L’état de prestance va permettre au sujet d’aborder différemment les apprentissages. Il se sent, pour un temps, plus capable et plus fort intellectuellement. L’investissement scolaire sera alors plus important. Cette sorte d’autosuggestion va lui permettre d’obtenir de meilleurs résultats ou tout du moins de s’investir de façon plus importante et donc plus efficace. De plus, temporairement, les résultats seront réellement meilleurs du fait d’une capacité de symbolisation minime certes, mais réelle, car les processus secondaires sont ici plus actifs que les processus primaires.

Prenons la définition que donne le Petit Robert (1996) du terme prestance :

‘« Du latin "supériorité". Aspect imposant d’une personne ; physique, maintien et contenance imposants. Avoir de la prestance : avoir de l’allure. »’

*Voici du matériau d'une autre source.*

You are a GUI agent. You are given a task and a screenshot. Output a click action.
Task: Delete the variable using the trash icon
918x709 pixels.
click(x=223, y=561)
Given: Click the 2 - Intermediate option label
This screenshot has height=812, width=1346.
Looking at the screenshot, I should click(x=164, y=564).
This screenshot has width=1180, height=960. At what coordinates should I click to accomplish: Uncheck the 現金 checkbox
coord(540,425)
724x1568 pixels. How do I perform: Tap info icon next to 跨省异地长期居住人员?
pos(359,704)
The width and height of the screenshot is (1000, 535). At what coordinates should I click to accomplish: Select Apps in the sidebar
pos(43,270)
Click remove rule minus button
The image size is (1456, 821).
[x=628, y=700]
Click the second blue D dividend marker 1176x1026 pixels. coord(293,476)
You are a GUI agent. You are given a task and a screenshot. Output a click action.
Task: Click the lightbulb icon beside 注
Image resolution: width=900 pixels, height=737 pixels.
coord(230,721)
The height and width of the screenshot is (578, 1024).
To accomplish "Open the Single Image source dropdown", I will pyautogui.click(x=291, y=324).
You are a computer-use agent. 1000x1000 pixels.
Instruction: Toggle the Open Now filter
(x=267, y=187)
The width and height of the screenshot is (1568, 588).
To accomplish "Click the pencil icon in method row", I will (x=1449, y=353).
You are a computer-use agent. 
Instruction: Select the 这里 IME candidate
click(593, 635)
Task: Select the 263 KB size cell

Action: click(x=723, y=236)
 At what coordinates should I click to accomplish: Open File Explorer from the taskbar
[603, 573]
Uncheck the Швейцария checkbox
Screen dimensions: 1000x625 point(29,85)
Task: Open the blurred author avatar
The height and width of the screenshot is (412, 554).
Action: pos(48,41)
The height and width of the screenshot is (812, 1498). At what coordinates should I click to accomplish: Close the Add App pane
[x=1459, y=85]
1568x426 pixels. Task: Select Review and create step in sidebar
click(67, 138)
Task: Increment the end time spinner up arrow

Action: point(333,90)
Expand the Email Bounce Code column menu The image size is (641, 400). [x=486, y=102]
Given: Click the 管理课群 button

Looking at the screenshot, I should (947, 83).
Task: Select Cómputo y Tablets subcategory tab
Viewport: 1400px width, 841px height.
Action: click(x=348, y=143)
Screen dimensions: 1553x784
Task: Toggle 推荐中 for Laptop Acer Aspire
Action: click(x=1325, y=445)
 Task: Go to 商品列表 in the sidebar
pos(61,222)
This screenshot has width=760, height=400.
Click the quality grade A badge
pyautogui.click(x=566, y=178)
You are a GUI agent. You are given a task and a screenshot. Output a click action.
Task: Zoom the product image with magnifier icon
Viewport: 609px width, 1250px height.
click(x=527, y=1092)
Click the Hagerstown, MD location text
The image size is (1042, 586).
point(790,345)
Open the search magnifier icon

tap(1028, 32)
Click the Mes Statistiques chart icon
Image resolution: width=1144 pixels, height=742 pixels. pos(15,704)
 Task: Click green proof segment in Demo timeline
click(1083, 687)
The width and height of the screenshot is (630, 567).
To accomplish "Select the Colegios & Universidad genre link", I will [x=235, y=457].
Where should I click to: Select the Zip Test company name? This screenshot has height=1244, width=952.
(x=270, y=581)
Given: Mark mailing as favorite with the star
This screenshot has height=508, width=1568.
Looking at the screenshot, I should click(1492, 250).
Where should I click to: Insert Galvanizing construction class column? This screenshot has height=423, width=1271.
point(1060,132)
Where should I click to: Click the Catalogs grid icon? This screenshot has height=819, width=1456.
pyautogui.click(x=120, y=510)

Les termes "maintien" et "contenance" donnent un résumé complet de la sensation du sujet lorsqu’il est à cette étape. Il se sent maintenu et contenu. Ce qui nous rapproche des concepts de D.W. Winnicott (1960) : holding et handling. Le bébé soutenu et maintenu par la mère a le sentiment d’être réel et d’être le même individu. Ceci est essentiel pour sa psyché. Rapprochons cet état de celui de l’illusion de toute puissance que connaît le bébé lorsque l’adaptation de la mère à ses besoins est maximale. Il correspond à un état de bien-être où le bébé, soutenu et contenu par l’objet primaire, a l’illusion que tout ce qui est bon vient de lui. Ainsi lorsque ces sujets présentent une attitude de prestance ils sont dans cet état là, ou plutôt dans cette aire là. Ils sont dans l’aire de l’illusion (D.W. Winnicott, 1952), qui comme nous l’avons vu, leur a précocement manqué. La plupart des sujets ont témoigné de cette transition échouée en son temps. C’est Mélissa qui exposera le plus clairement qu’elle a besoin d’atteindre cette aire transitionnelle. Lorsque les sujets sortent du premier état qui est celui rappelons-le, de la dépression, c’est pour entrer dans cette aire intermédiaire (ibid.). Toutefois, pour les sujets en échec scolaire électif, à l’inverse de tout sujet ayant expérimenté adéquatement ces transitions, ce n’est nullement pour accéder par la suite, à une aire de réalité.